We then constructed synthetic genetic circuits that use a Pveg promoter for constitutive transcription and either the RS14 or RS15 riboswitch to control the translation rate of an mRFP1 coding sequence. As controls, we constructed synthetic genetic circuits that constitutively express mRFP1 using a Pveg promoter and a designed ribosome binding site. All synthetic genetic circuits were integrated into the amyE locus of the B. subtilis genome using CmR for selection. We then cultured the engineered B. subtilis cells in M9-defined media supplemented with 2% glucose and with between 0 to 35 μM TNT added into aqueous solution, maintaining them in the exponential growth phase for at least 24 h via serial dilution (Methods). By measuring their mRFP1 fluorescence levels, we found that both the RS14 and RS15 riboswitches activated mRFP1 expression in response to increased TNT concentrations (Fig. 2B and Supplementary Fig. S3). The RS14 riboswitch increased mRFP1 fluorescence levels by 3.4-fold at 35 μM TNT with statistically significant activation (p-value = 0.018), while the RS15 riboswitch increased mRFP1 fluorescence levels by 2.1-fold in the same conditions (p-value = 0.006). In contrast, mRFP1 fluorescence levels from the mRFP1-only genetic circuit stayed largely constant and marginally decreased at the highest TNT concentrations (1.3-fold lower fluorescence, p-value = 0.009), likely due to TNT toxicity. Indeed, we measured cell doubling times and found that higher TNT concentrations caused B. subtilis cells to grow more slowly (Fig. 2C and Supplementary Fig. S3). However, TNT toxicity impacted all synthetic genetic circuits similarly, whether they used a riboswitch to sense TNT or constitutively expressed mRFP1. Based on these results, we selected the higher-performant RS14 riboswitch as a capable TNT biosensor.

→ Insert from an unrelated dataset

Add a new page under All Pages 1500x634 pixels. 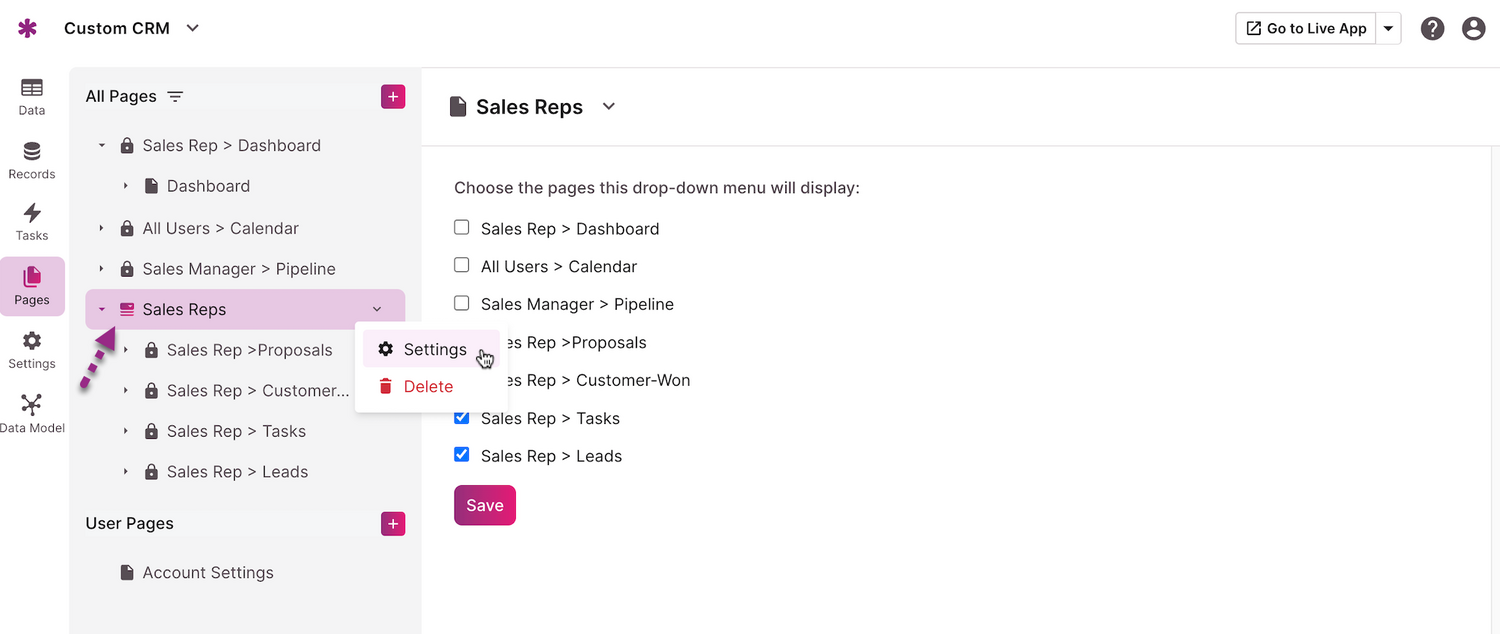coord(393,96)
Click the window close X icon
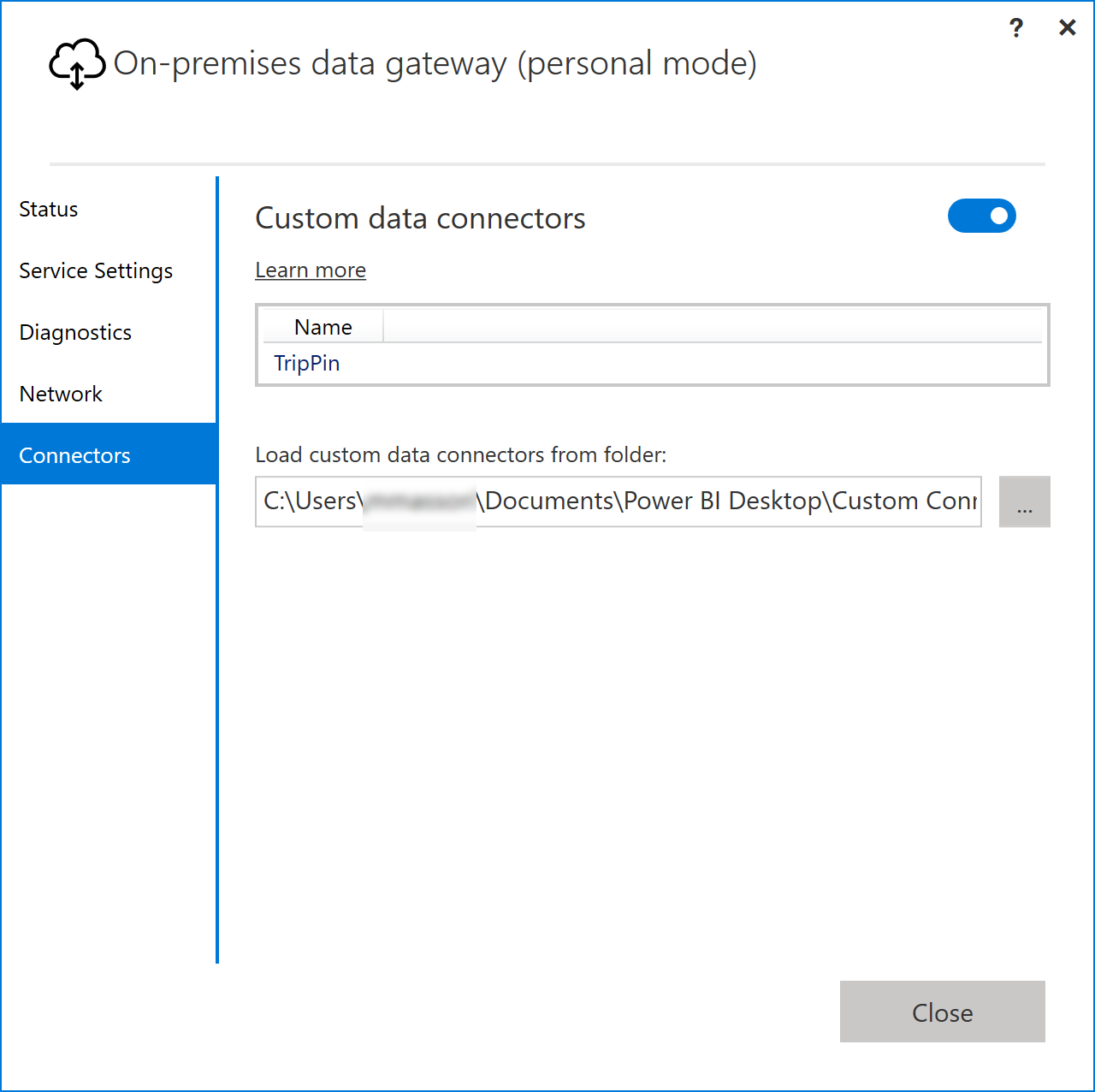Viewport: 1095px width, 1092px height. [1067, 27]
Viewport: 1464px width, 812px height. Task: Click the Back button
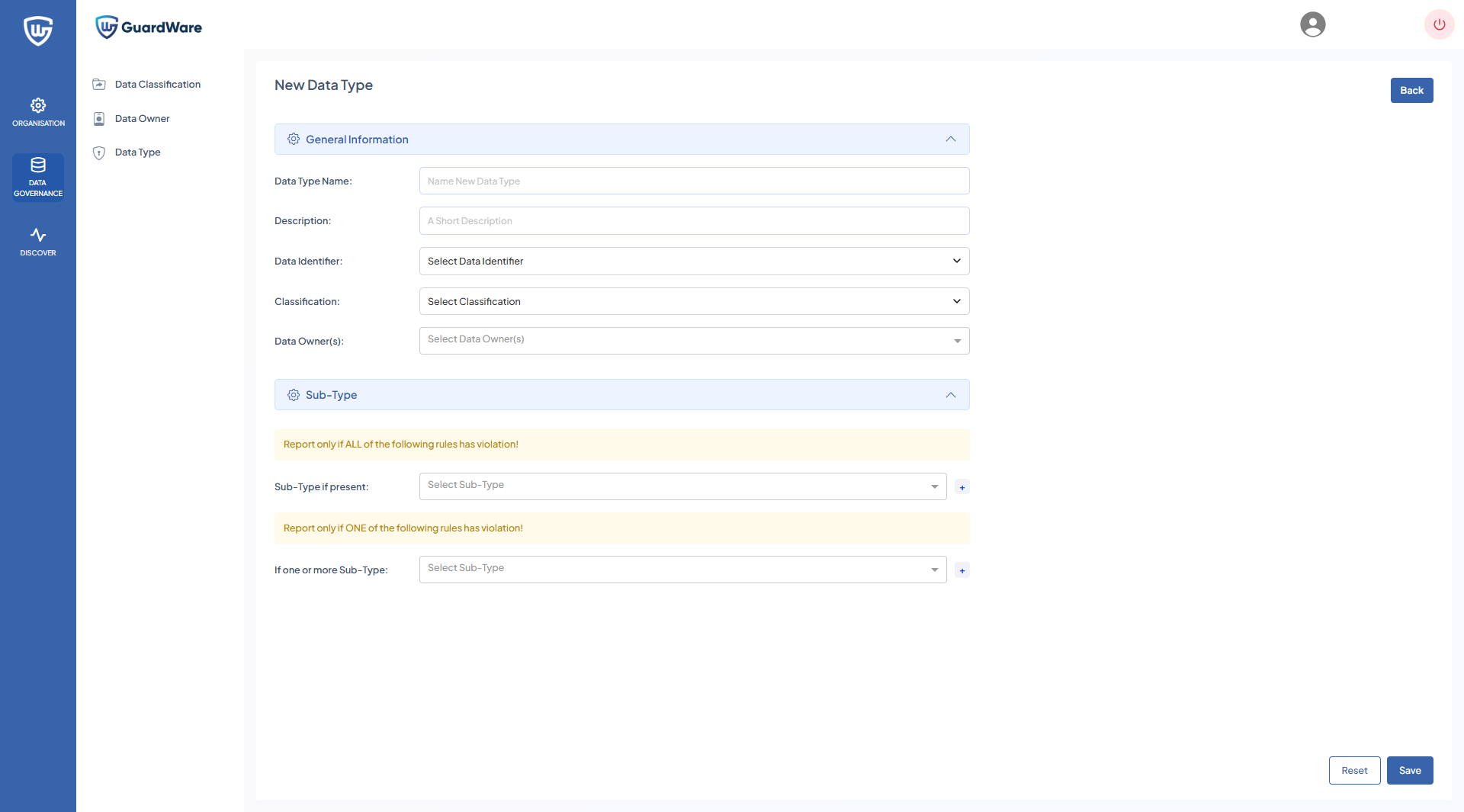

Engineering an autonomous microbial sensor for TNT detection
Soil systems are open environments with constantly changing concentration profiles. To achieve long-term detection of TNT in soil systems, our next step was to connect the TNT sensor to a genetic memory switch to convert transient TNT detection into stable activation of a desired response function. To do this, we designed and constructed synthetic genetic circuits that use a constitutive sense promoter and the RS14 TNT-sensing riboswitch to regulate the expression of the Int2 serine integrase, followed by a constitutive antisense promoter that uses transcriptional interference to reduce basal (leaky) Int2 expression in the absence of TNT (Fig. 3A, Methods). Int2 binds to a pair of recognition sites (attB and attP) and carries out site-specific recombination, flipping the orientation of DNA in between its recognition sites25. The next two components are a bidirectional transcriptional terminator to insulate circuit dynamics and a designed state-switchable promoter that is flanked by attB and attP sites. When the synthetic genetic circuit is built, the state-switchable promoter directs transcription in the reverse direction, but once Int2 expression is activated by the TNT sensor, its orientation will flip to the forward direction, triggering the expression of the output response module. For quantitative circuit characterization, we selected the mRFP1 fluorescent reporter as an output response, using a designed ribosome binding site with a high translation rate (49000 on the RBS Calculator v2.1 scale) so that the circuit behavior is readily observable even when integrated into the Bacillus subtilis genome. Overall, when the riboswitch binds to TNT, it activates Int2 expression, which flips the state-switchable promoter’s orientation and activates mRFP1 expression.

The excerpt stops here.